I used _rdtsc()
to time atoi()
and atof()
and I noticed they were taking pretty long. I therefore wrote my own versions of these functions which were much quicker from the first call.
I am using Windows 7, VS2012 IDE but with the Intel C/C++ compiler v13. I have -/O3 enabled and also -/Ot ("favour fast code"). My CPU is an Ivy Bridge (mobile).
Upon further investigation, it seemed that the more times atoi()
and atof()
were called, the quicker they executed?? I am talking magnitudes faster:
When I call atoi()
from outside my loop, just the once, it takes 5,892 CPU cycles but after thousands of iterations this reduced to 300 - 600 CPU cycles (quite a large execution time range).
atof()
initially takes 20,000 to 30,000 CPU cycles and then later on after a few thousand iterations it was taking 18 - 28 CPU cycles (which is the speed at which my custom function takes the first time it is called).
Could someone please explain this effect?
EDIT: forgot to say- the basic setup of my program was a loop parsing bytes from a file.

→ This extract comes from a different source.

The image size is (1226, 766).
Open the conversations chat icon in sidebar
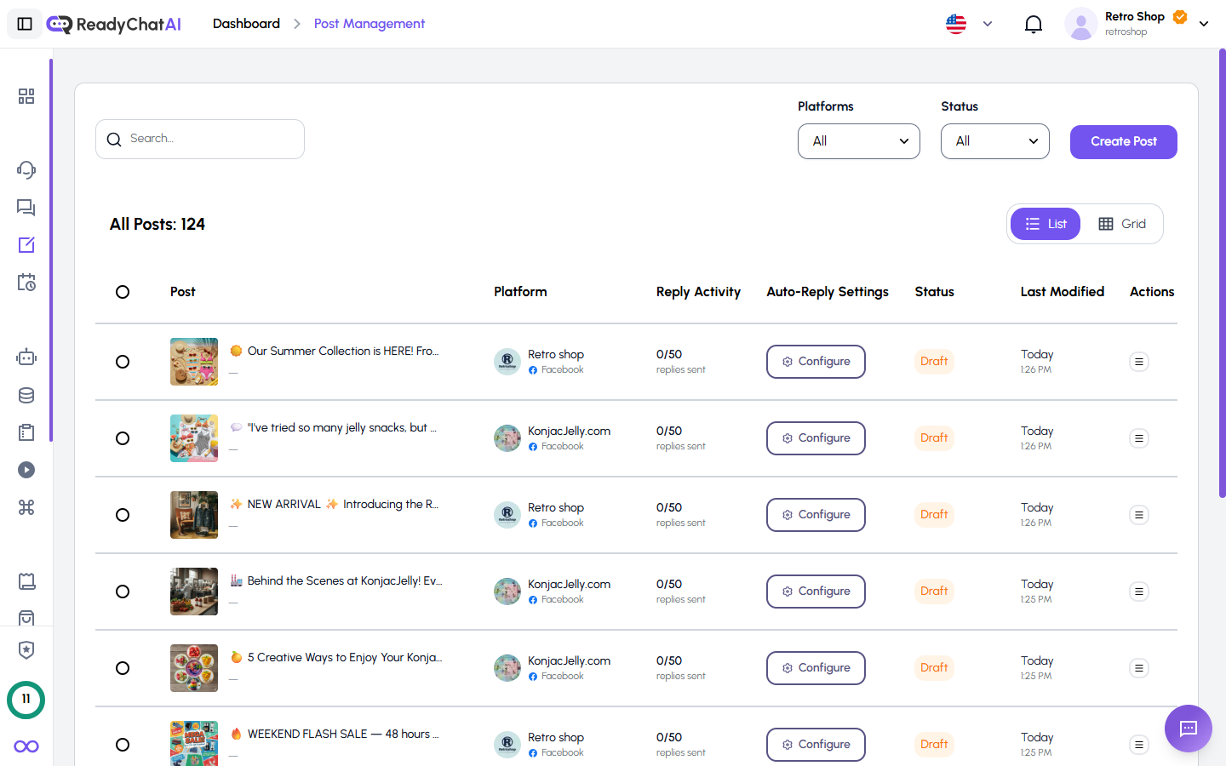(x=26, y=207)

Inside the loop I obviously use my atof and atoi to notice the above. However, what I also noticed is that when I did my investigation before the loop, just calling atoi and atof twice, along with my user-written equivalent functions twice, it seemed to make the loop execute faster. The loop processed 150,000 lines of data, each line requiring 3x atof()
or atoi()
s. Once again, I cannot understand why calling these functions before my main loop affected the speed of a program calling these functions 500,000 times?!
#include <ia32intrin.h>
int main(){
//call myatoi() and time it
//call atoi() and time it
//call myatoi() and time it
//call atoi() and time it
char* bytes2 = "45632";
_int64 start2 = _rdtsc();
unsigned int a2 = atoi(bytes2);
_int64 finish2 = _rdtsc();
cout << (finish2 - start2) << " CPU cycles for atoi()" << endl;
//call myatof() and time it
//call atof() and time it
//call myatof() and time it
//call atof() and time it
//Iterate through 150,000 lines, each line about 25 characters.

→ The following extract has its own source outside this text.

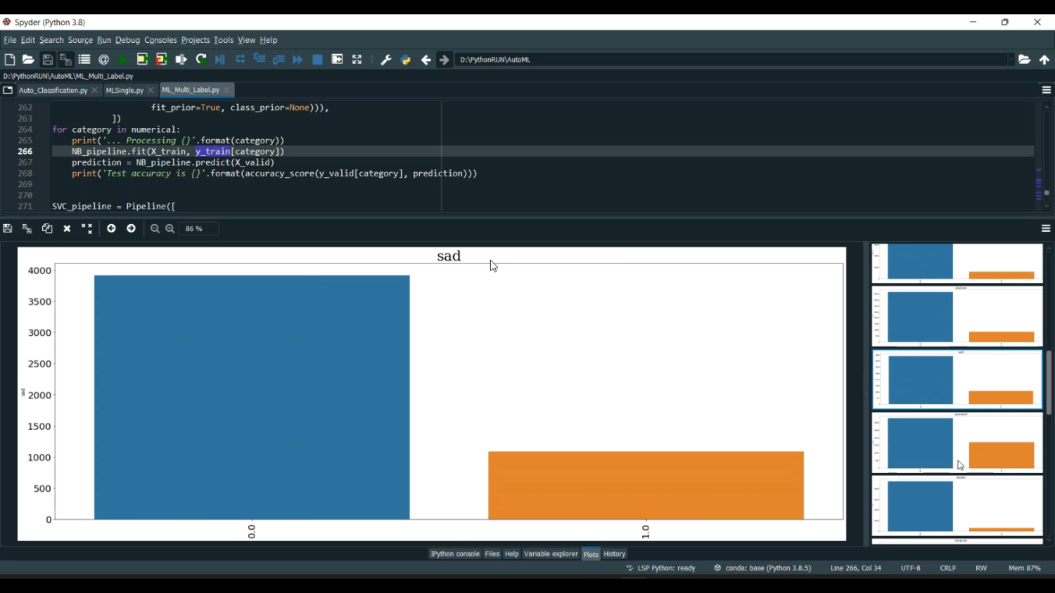
Task: Click the PYTHONPATH manager Python icon
Action: 405,60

//The below executes slower if the above debugging is NOT done.
while(i < file_size){
//Loop through my data, call atoi() or atof() 1 or 2 times per line
switch(bytes[i]){
case ' ':
//I have an array of shorts which records the distance from the beginning
//of the line to each of the tokens in the line. In the below switch
//statement offset_to_price and offset_to_qty refer to this array.
case '\n':
switch(message_type){
case 'A':
char* temp = bytes + offset_to_price;
_int64 start = _rdtsc();
price = atof(temp);
_int64 finish = _rdtsc();
cout << (finish - start) << " CPU cycles" << endl;
//Other processing with the tokens
break;
case 'R':
//Get the 4th line token using atoi() as above
char* temp = bytes + offset_to_qty;
_int64 start = _rdtsc();
price = atoi(temp);
_int64 finish = _rdtsc();
cout << (finish - start) << " CPU cycles" << endl;
//Other processing with the tokens
break;
}
break;
}
}
}
The lines in the file are like this (with no blank lines in between):
34605792 R dacb 100
34605794 A racb S 44.17 100
34605797 R kacb 100
34605799 A sacb S 44.18 100
34605800 R nacb 100
34605800 A tacb B 44.16 100
34605801 R gacb 100
I am using atoi()
on the 4th element in the 'R' messages and 5th element in 'A' messages and using atof()

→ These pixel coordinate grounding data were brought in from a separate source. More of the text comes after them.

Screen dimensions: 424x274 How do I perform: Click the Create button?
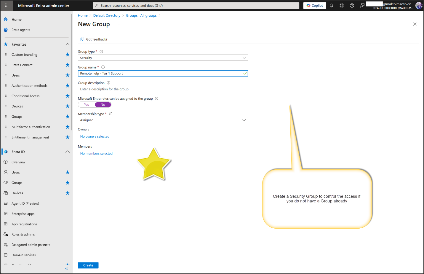click(88, 265)
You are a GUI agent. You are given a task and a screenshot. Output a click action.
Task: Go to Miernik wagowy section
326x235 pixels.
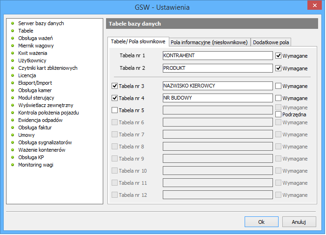point(36,46)
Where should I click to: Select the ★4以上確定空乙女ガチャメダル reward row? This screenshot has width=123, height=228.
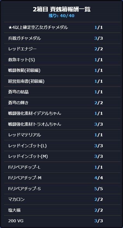(62, 27)
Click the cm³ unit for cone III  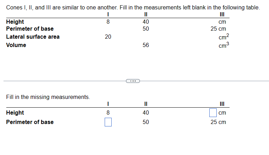pos(224,45)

on the 4th element in the 'A' messages.
I'm guessing the reason why you see such a drastic improvement for atoi
and atof
, but not for your own, simpler function, is that the former have a large number of branches in order to handle all the edge cases. The first few times, this leads to a large number of incorrect branch predictions, which are costly. But after a few times, the predictions get more accurate. A correctly predicted branch is almost free, which would then make them competitive with your simpler version which doesn't include the branches to begin with.
Caching surely also important, but I don't think that explains why your own function was fast from the beginning, and did not see any relevant improvements after repeated execution (if I understand you correctly).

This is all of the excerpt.